> **Task instructions**: In the opinion piece on Australian politics, where were Australian forces posted in the opening stages of the invasion of Iraq?

> **Provided text**:

----

Some months ago, Australia heard with a degree of surprise, the soon-to-be Labor leader, Mark Latham describe John Howard as”an arselicker”. This earthy phrase, outraged Conservative supporters of Prime Minister Howard,a mused his army of critics on the left (who by and large had reached that conclusion for themselves, but enjoyed hearing Mark Latham say it), and opened a vigorous debate in Australia about aspects of the US alliance, and Australia’s participation in the Iraq War.

Latham rather compounded the offence in the eyes of Conservatives by describing George Bush as the most dangerous American President in memory (he must have overlooked Nixon) and this triggered a series of attacks on Latham by the US Ambassador to Australia, Schiefer, and such Bush luminaries as Colin Powell and Richard Armitage.

Latham added insult to injury by describing Howard’s Ministers as a “conga line of suckholes”. The worst of such being Howard’s fatuous Foreign Minister, the comic, Downer.

Now it seems the Howard has found another client for his attention,and none other than Ariel Sharon. Howard’s liking for the Israeli PM is no secret. In the opening stages of last years invasion of Iraq, the Australian forces were posted to the Western desert along the Syrian border, to search for missile sites which might have been used, as in the first Gulf War, to attack Israel.

Australia has a long and costly history of involvement in the Middle East, as a kind of mercenary army, a bit like the Nepalese Ghurkhas, in the service of imperialism, usually the British form. In the First World War a large Australian force was engaged in the defence of the Suez Canal,a vital Empire lifeline for the British, and later Australian forces were sent by the British to invade Turkey, with landings on the Dardanelles, where British incompetence, lead to a heavy death toll. Later Australian forces helped drive the Turks from Palestine, opening the way for the British Mandate there after 1919.

In 1939, Australian forces again went to guard the Canal,and were only withdrawn in 1942 on the insistence of Labor Prime Minister Curtain,who demanded of Churchill,that the troops be sent home to defend Australia then facing the threat of Japanese invasion. This was rare and remarkable show of independence by an Australian leader, unimaginable in a man like John Howard.

It’s been said by a former Intelligence office,Andrew Wilkie,now turned author, and critic of Howard’s Foreign Policies, that Howard decided to support Bush, not because he believed that Saddam had weapons of mass destruction, but because he believed that Bush wanted war and Howard would support him irrespective of evidence of any kind.

Australian opinion was always against the war and huge demonstrations took place,but as in Britain the Government ignored the people and joined in Bush’s crusade. but now Howard faces an election in which the ghosts of Iraq have come back to haunt him.

----

> **Provided material**:
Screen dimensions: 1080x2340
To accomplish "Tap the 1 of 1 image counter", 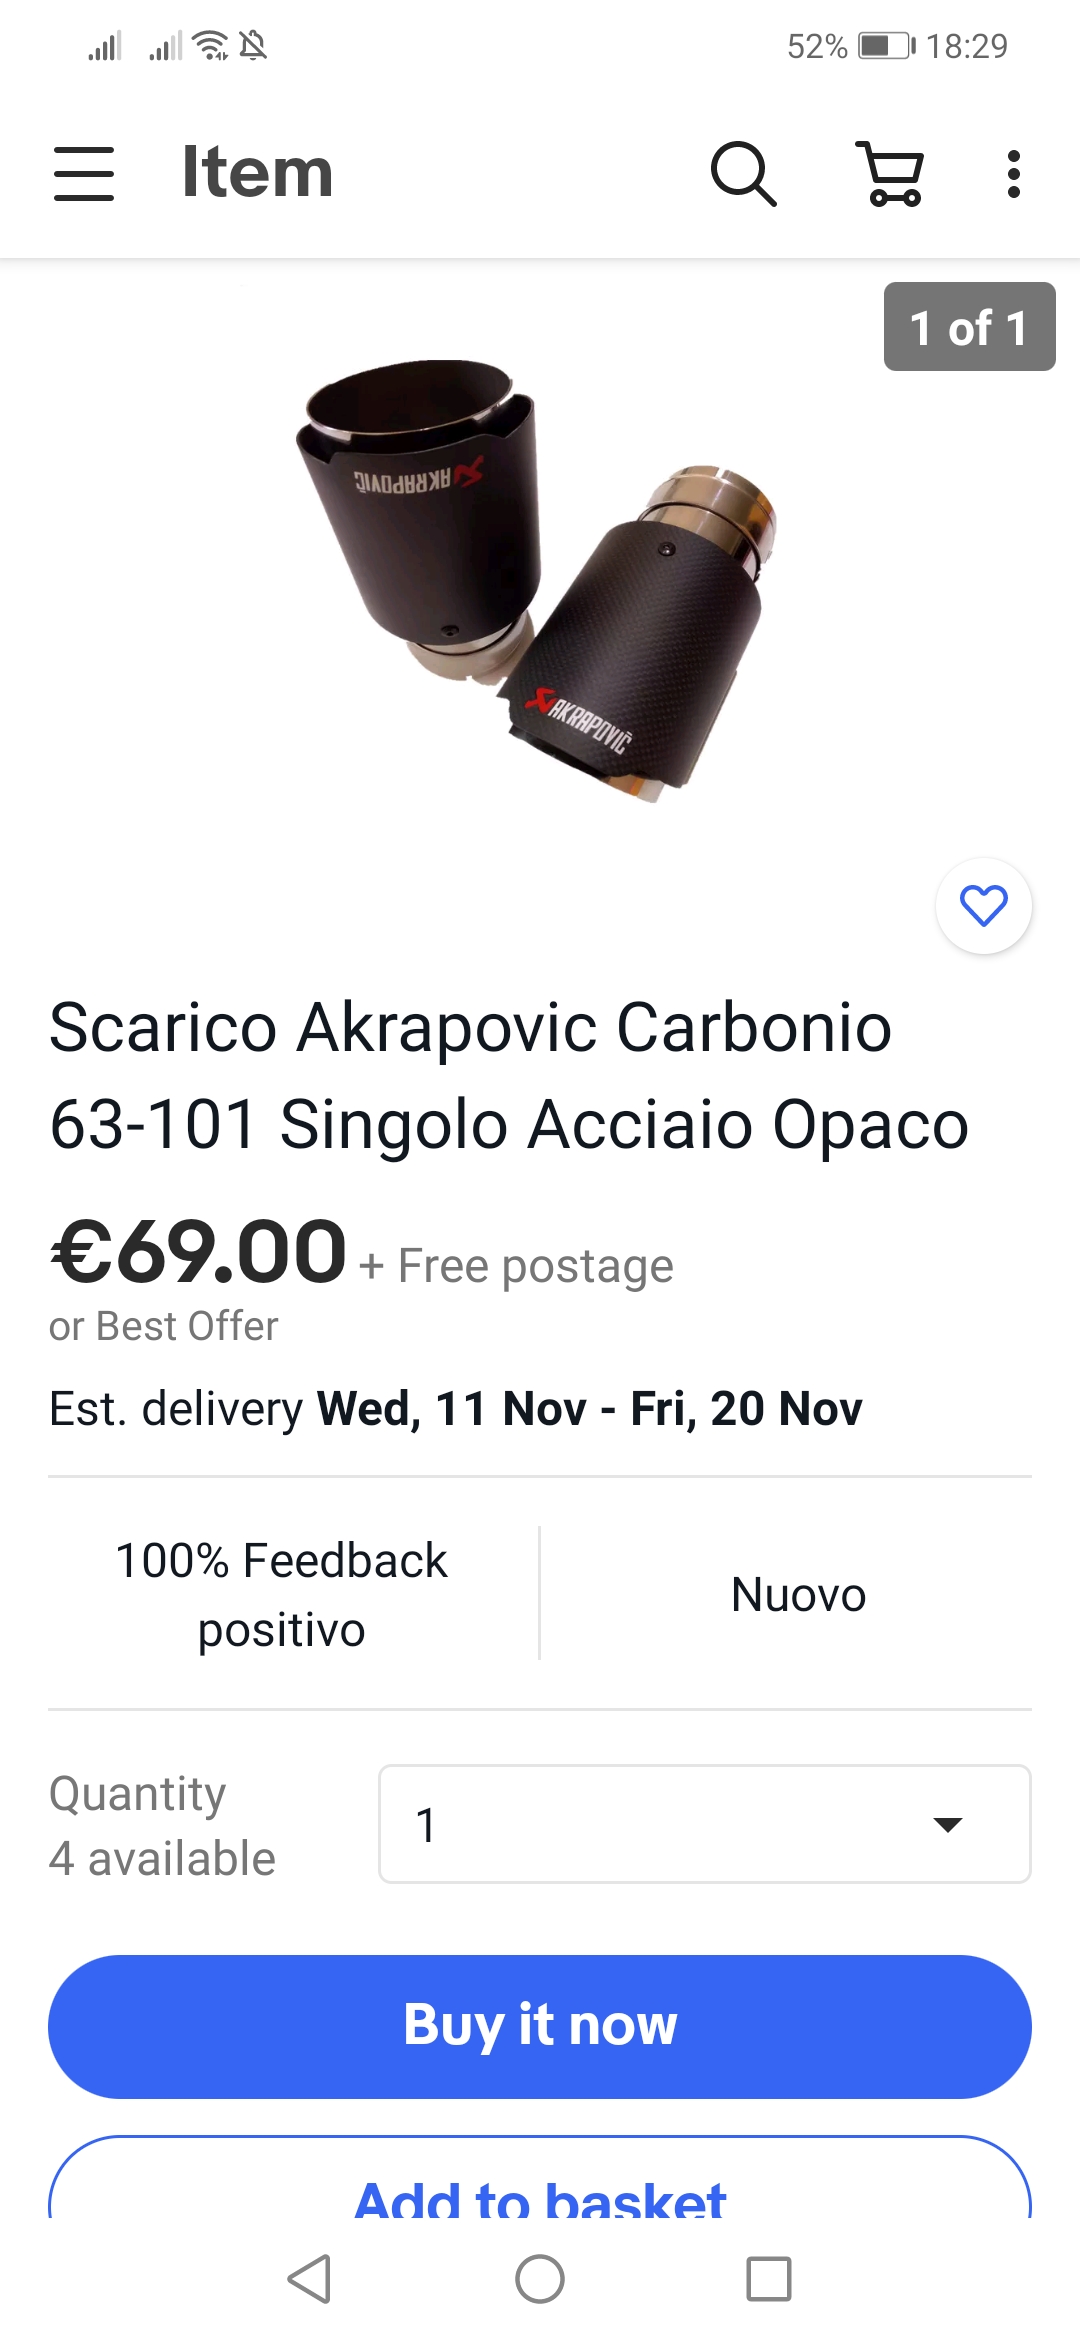I will pyautogui.click(x=969, y=327).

----

> **Final result**: They were posted to the Western desert along the Syrian border.